= Bryn Nelson =

American science journalist

Bryn Nelson is an American science journalist. Based in Seattle, he originally trained as a microbiologist and was previously a staff writer at Newsday. Nelson is the author of the 2023 book Flush: The Remarkable Science of an Unlikely Treasure.

== Background ==
Originally from Ohio, Nelson lived in Minnesota, Seattle, Santa Cruz, and Brooklyn before relocating back to Seattle in 2008. He is a 1992 graduate of Concordia College and received a PhD in microbiology from the University of Washington in 1998 and a graduate certificate in science writing from the University of California, Santa Cruz in 1999.

== Career ==
Nelson was a science writer at Newsday from 2000 to 2007. In 2011, Nelson edited two chapters on microbiology and food safety for the six-volume Modernist Cuisine: The Art and Science of Cooking. In 2013, he contributed a chapter to The Science Writers' Handbook: Everything You Need to Know to Pitch, Publish, and Prosper in the Digital Age. Nelson's work has appeared in publications including The New York Times, The Guardian, MSNBC.com, Nature, and High Country News.

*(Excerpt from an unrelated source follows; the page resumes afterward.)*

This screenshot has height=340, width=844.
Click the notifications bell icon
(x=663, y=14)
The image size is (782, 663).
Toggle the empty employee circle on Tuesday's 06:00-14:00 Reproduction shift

In 2022, Nelson published the book Flush: The Remarkable Science of an Unlikely Treasure, a popular book about the unappreciated ways in which human waste can serve as a resource. In a starred review, Kirkus Reviews called Flush "an authoritative, informative, and entertaining book that will change the thinking about what comes out of our bodies".

== Awards ==
In 2007, Nelson received received first place in the large newspapers and wire services category of the Association of Health Care Journalists' Awards for Excellence in Health Care Journalism and the feature reporting category of the Deadline Club's annual journalism awards for "Saving Bobby," a feature he wrote for Newsday.

In 2023, he received the Association of LGBTQ+ Journalists' Excellence in Opinion/Editorial Writing Award for "How Stochastic Terrorism Uses Disgust to Incite Violence," which he wrote for Scientific American.